Se suele asegurar a menudo que existe una distancia sideral que separa a la clase política de la calle. Las generalidades siempre son perniciosas y por ello nunca deberíamos atrevernos a calificar de gandules a todos aquellos que piden por las calles ni de ociosos al conjunto de los funcionarios públicos, por ejemplo.
Mediados los años setenta del pasado siglo, el modelo político con el que se dotó este país tras casi 40 años de dictadura siguió la senda italiana, quizá la más perversa en muchos sentidos. Así, en la península de la bota, el desprestigio de ese noble arte que debiera ser el servicio a los demás fue cayendo en picado, hasta tener que desalojar de su despacho a todo un primer ministro y sustituirlo por un socorrido aparataje tecnocrático.
Uno de los mayores males que acechan a nuestra democracia –y es algo que nunca uno se cansará de repetirlo– ha sido y es la profesionalización de los políticos. Esquivando la generalidad, desde los albores de la Transición, en España se instaló un tipo de personaje arribista, de escasa escrupulosidad, que buscaba medrar para un mejor vivir. Sin más. La política permitió a determinadas personas escalar peldaños en la sociedad, algo que nunca hubieran alcanzado por el esfuerzo en su ‘trabajo civil’. Y no había que rascar mucho para descubrir que el concejal de Urbanismo del pueblo más recóndito cambiaba notablemente su modus vivendi en menos de lo que transcurre una legislatura.
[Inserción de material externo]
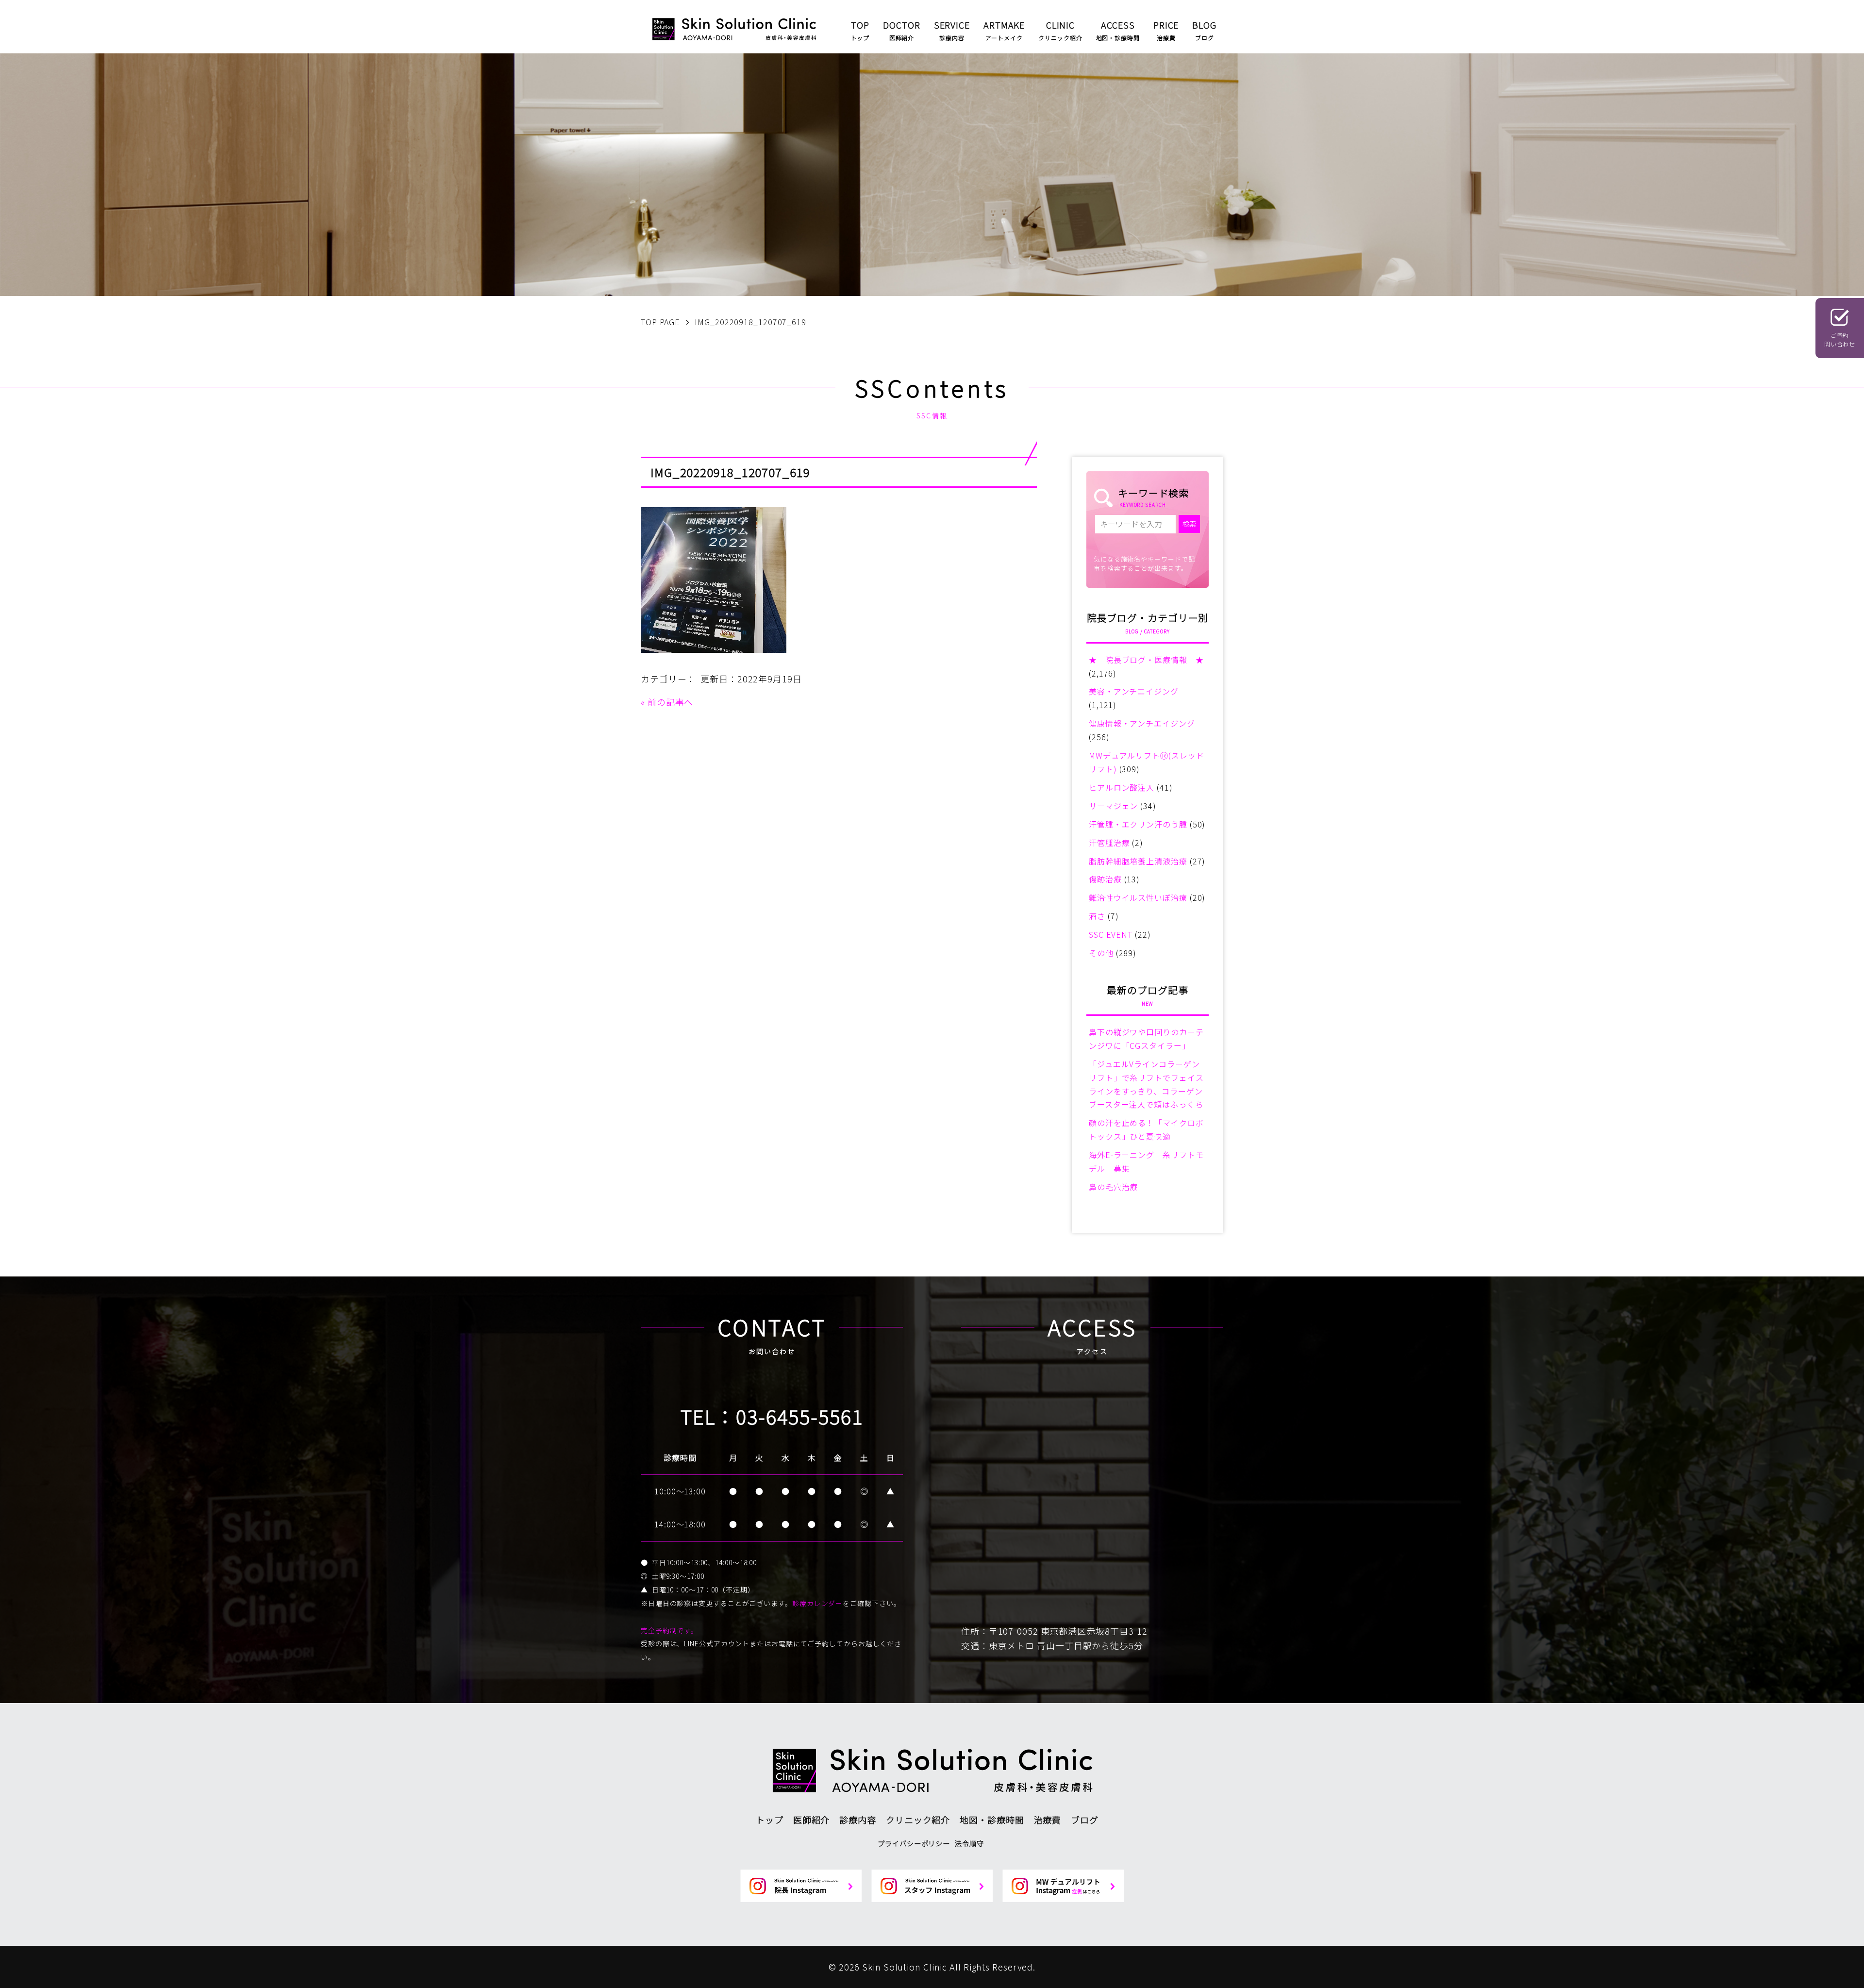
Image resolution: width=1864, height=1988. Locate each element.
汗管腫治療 (1109, 842)
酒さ (1097, 916)
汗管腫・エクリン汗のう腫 (1138, 824)
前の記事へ (671, 702)
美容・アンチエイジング (1134, 691)
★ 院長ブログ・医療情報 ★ (1146, 659)
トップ (769, 1819)
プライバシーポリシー (914, 1843)
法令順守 (969, 1843)
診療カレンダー (817, 1603)
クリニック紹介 (918, 1819)
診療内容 (857, 1819)
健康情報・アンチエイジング (1142, 723)
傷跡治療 (1105, 879)
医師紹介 (811, 1819)
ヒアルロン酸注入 (1121, 787)
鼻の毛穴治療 (1113, 1187)
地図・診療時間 (992, 1819)
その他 (1101, 953)
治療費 (1048, 1819)
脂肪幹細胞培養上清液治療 (1138, 861)
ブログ (1084, 1819)
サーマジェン (1113, 806)
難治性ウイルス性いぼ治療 (1138, 897)
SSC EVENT (1110, 934)
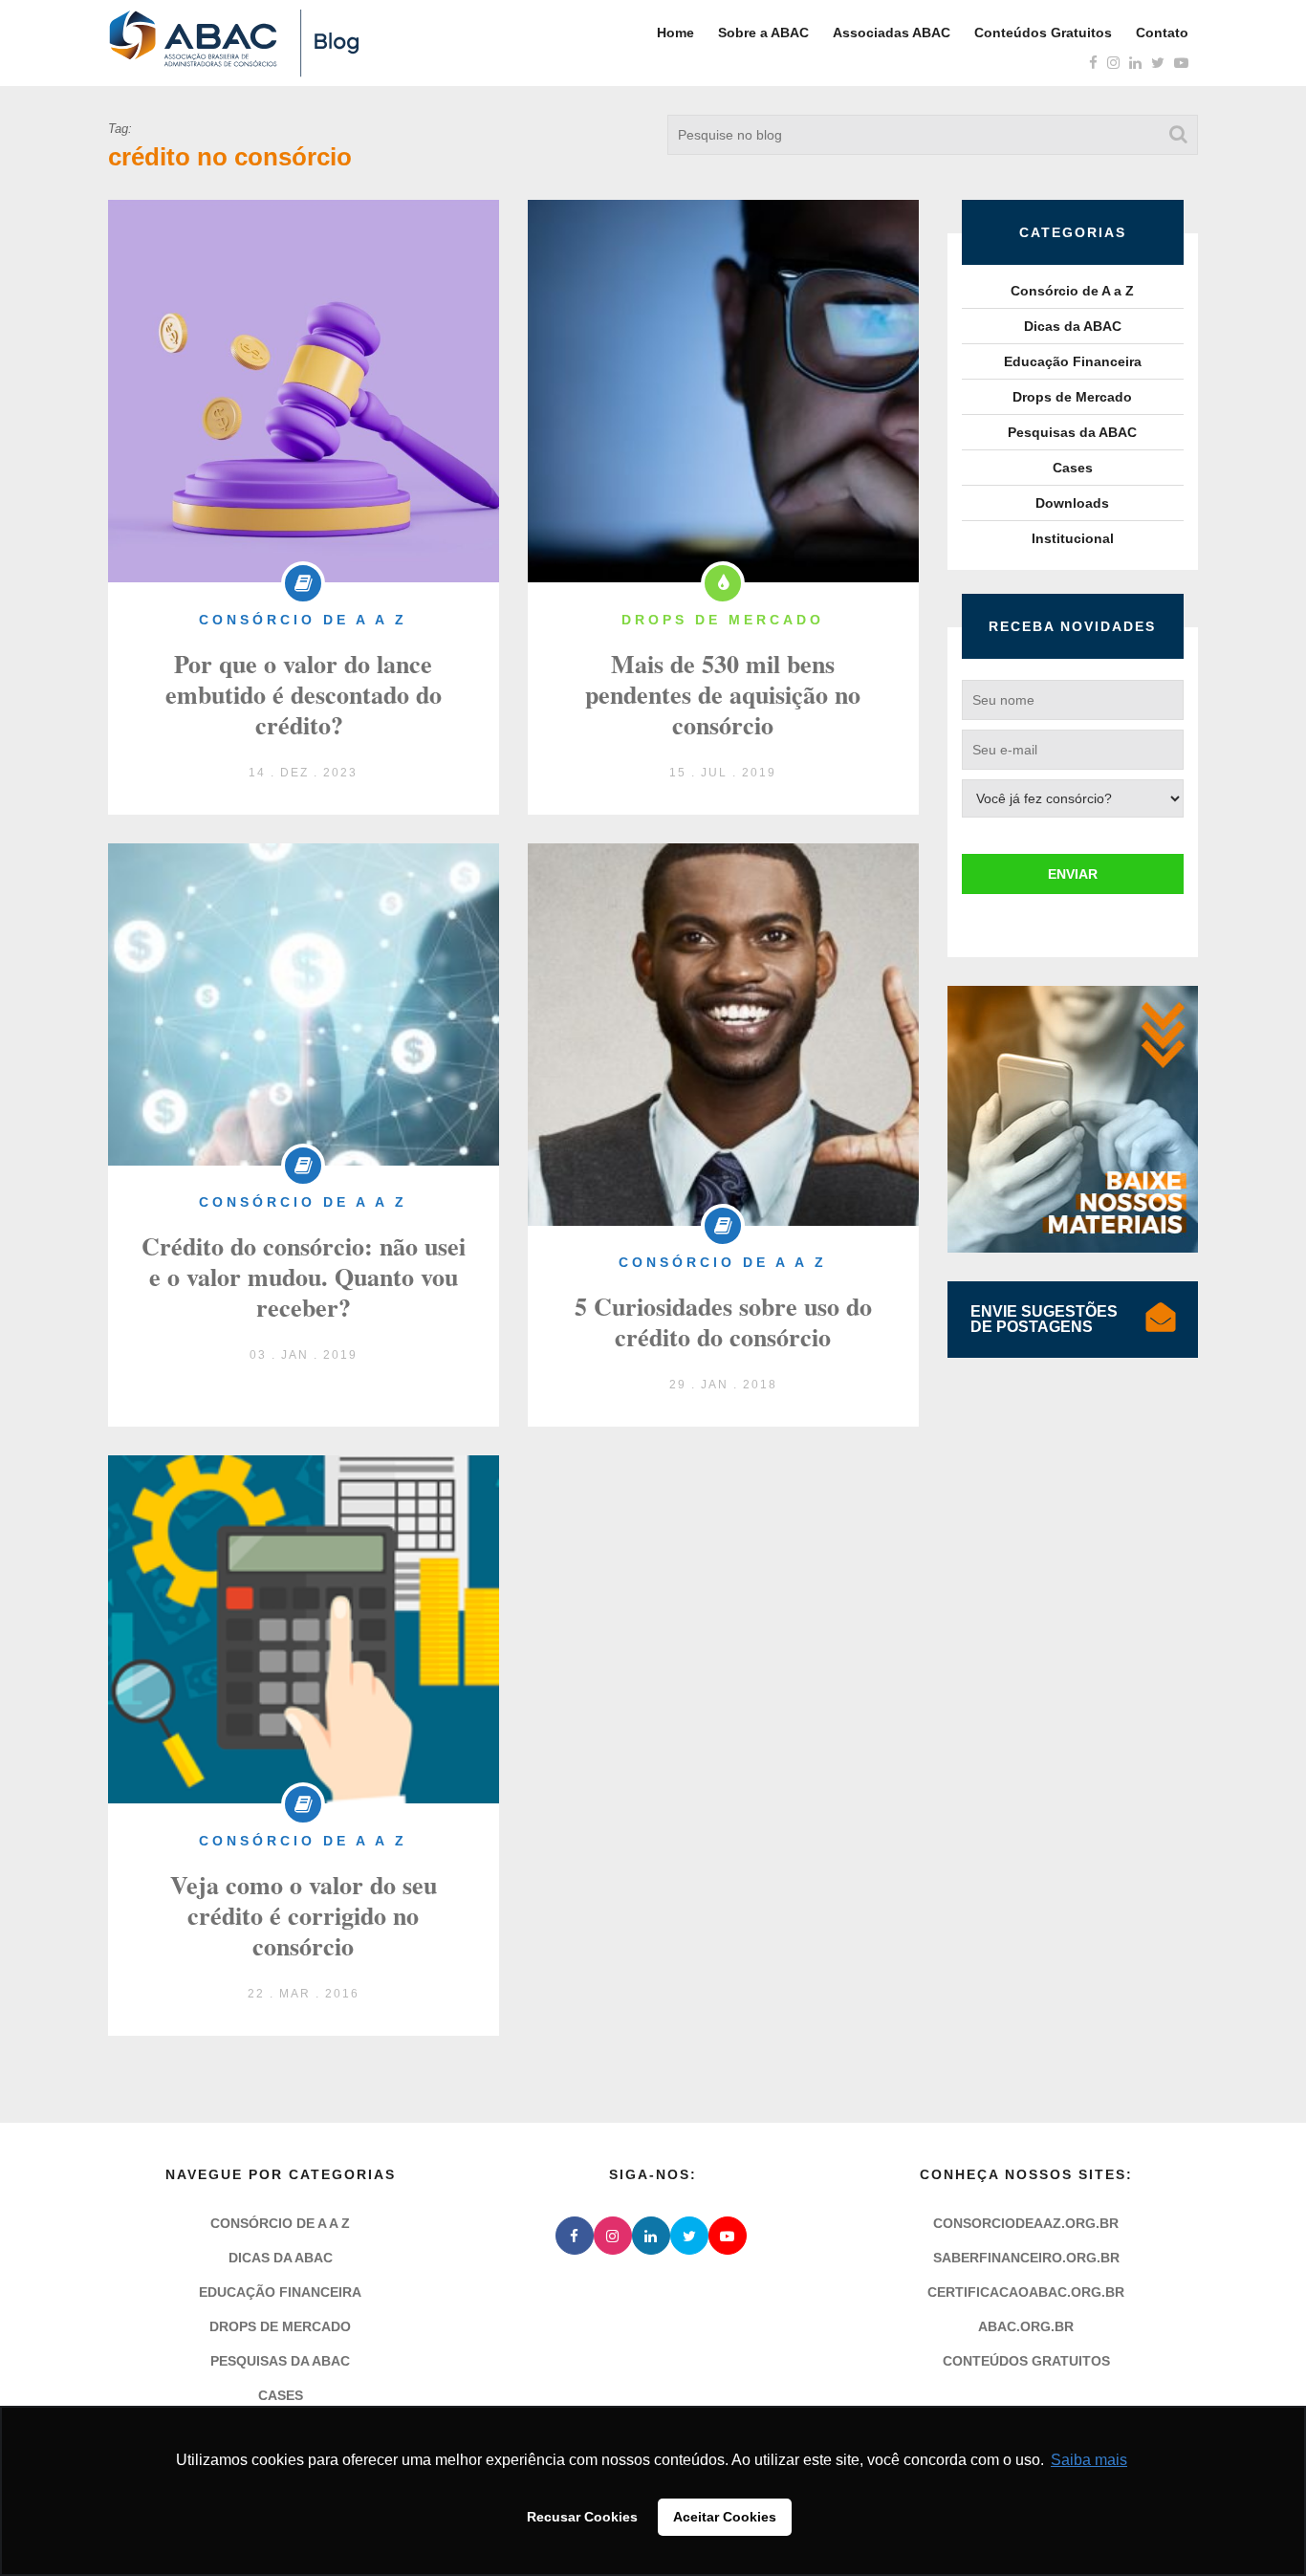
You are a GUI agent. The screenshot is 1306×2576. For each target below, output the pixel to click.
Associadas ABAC (891, 32)
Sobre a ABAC (763, 32)
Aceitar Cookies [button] (724, 2516)
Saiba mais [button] (1089, 2460)
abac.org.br (1026, 2326)
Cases (1073, 467)
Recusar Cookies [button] (582, 2516)
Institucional (1073, 538)
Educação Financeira (1073, 361)
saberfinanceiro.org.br (1026, 2257)
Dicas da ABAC (1072, 326)
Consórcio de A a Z (1072, 290)
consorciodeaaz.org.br (1026, 2223)
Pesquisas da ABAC (1072, 432)
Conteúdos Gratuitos (1043, 32)
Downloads (1072, 503)
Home (675, 32)
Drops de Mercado (1072, 396)
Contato (1162, 32)
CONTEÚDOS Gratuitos (1026, 2361)
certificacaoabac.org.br (1025, 2292)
Es por ello por lo que se antoja como uno de los males del sistema que, a falta de personas asentadas consecuente en un marco laboral, a la política llegara mucha gente procedente de trabajos más bien obtusos –los que los tuvieran, claro–, donde sus posibilidades de brillar fueran escasas y aún menos de promocionarse socialmente. Por el contrario, aquellos que estaban instalados en lugar seguro evitaban mezclarse con ese mundo, que ya empezaba a gozar de un cierto desprestigio a pie de calle.
Cuando digo esto, me refiero fundamentalmente a lo que califico de infantería de la política. A saber, ese elenco de diputados, senadores, alcaldes, concejales, asesores y demás cargos que pasan por los despachos dejando como bandera la impronta de su ineptitud más evidente. Y no son todos, por supuesto, pues hay quien trabaja, y lo hace bien, ganándose el sueldo con todo merecimiento y honradez.
Hace años hablar de reducir administraciones, restar competencias a las autonomías o suprimir organismos, era algo que rozaba con ser tildado de antisistema. Hoy, ya no. Parece evidente que la política española necesita un profundo reciclaje que ni siquiera los denominados partidos emergentes han posibilitado. Es como la sensación permanente de seguir instalados en el ‘gatopardismo’ de Lampedusa: aquello de cambiarlo todo para que nada cambie, evidenciando una alta capacidad de adaptación a lo largo del tiempo al que se instale en el poder.